ACTION ITEM: Restate the entries below word for word, leaving nothing out.

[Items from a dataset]
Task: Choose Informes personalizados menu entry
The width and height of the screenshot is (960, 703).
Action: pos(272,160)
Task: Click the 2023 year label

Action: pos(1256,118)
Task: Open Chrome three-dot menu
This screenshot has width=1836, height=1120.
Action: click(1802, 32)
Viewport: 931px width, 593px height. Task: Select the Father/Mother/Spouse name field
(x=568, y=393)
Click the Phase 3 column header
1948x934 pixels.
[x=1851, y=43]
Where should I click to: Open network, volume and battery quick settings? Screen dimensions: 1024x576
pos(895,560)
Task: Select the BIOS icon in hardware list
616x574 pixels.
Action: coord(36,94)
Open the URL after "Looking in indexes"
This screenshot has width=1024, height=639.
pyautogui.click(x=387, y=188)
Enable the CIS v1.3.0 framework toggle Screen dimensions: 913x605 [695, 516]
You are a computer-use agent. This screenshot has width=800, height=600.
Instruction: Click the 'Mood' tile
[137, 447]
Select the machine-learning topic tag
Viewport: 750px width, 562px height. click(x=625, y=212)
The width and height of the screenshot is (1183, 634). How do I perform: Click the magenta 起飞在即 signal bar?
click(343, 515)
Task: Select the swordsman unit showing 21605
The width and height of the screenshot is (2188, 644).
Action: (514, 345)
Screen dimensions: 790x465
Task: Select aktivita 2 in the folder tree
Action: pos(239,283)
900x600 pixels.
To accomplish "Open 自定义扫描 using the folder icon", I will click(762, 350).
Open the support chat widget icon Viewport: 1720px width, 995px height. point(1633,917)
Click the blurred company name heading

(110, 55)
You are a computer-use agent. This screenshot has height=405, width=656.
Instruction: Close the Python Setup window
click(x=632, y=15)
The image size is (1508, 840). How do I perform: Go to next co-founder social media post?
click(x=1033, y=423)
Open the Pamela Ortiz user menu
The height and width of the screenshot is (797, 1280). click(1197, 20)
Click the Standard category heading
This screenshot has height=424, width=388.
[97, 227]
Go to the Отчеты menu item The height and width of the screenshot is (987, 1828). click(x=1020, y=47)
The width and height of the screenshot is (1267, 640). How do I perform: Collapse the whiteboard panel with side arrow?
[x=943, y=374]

EXPECTED OUTPUT:
Task: Choose Informes personalizados menu entry
The width and height of the screenshot is (960, 703).
Action: pos(272,160)
Task: Click the 2023 year label

Action: pos(1256,118)
Task: Open Chrome three-dot menu
This screenshot has width=1836, height=1120.
Action: click(1802, 32)
Viewport: 931px width, 593px height. Task: Select the Father/Mother/Spouse name field
(x=568, y=393)
Click the Phase 3 column header
1948x934 pixels.
[x=1851, y=43]
Where should I click to: Open network, volume and battery quick settings? Screen dimensions: 1024x576
pos(895,560)
Task: Select the BIOS icon in hardware list
616x574 pixels.
Action: coord(36,94)
Open the URL after "Looking in indexes"
This screenshot has width=1024, height=639.
pyautogui.click(x=387, y=188)
Enable the CIS v1.3.0 framework toggle Screen dimensions: 913x605 [695, 516]
You are a computer-use agent. This screenshot has width=800, height=600.
Instruction: Click the 'Mood' tile
[137, 447]
Select the machine-learning topic tag
Viewport: 750px width, 562px height. click(x=625, y=212)
The width and height of the screenshot is (1183, 634). How do I perform: Click the magenta 起飞在即 signal bar?
click(343, 515)
Task: Select the swordsman unit showing 21605
The width and height of the screenshot is (2188, 644).
Action: (514, 345)
Screen dimensions: 790x465
Task: Select aktivita 2 in the folder tree
Action: pos(239,283)
900x600 pixels.
To accomplish "Open 自定义扫描 using the folder icon", I will click(762, 350).
Open the support chat widget icon Viewport: 1720px width, 995px height. point(1633,917)
Click the blurred company name heading

(110, 55)
You are a computer-use agent. This screenshot has height=405, width=656.
Instruction: Close the Python Setup window
click(x=632, y=15)
The image size is (1508, 840). How do I perform: Go to next co-founder social media post?
click(x=1033, y=423)
Open the Pamela Ortiz user menu
The height and width of the screenshot is (797, 1280). click(1197, 20)
Click the Standard category heading
This screenshot has height=424, width=388.
[97, 227]
Go to the Отчеты menu item The height and width of the screenshot is (987, 1828). click(x=1020, y=47)
The width and height of the screenshot is (1267, 640). How do I perform: Collapse the whiteboard panel with side arrow?
[x=943, y=374]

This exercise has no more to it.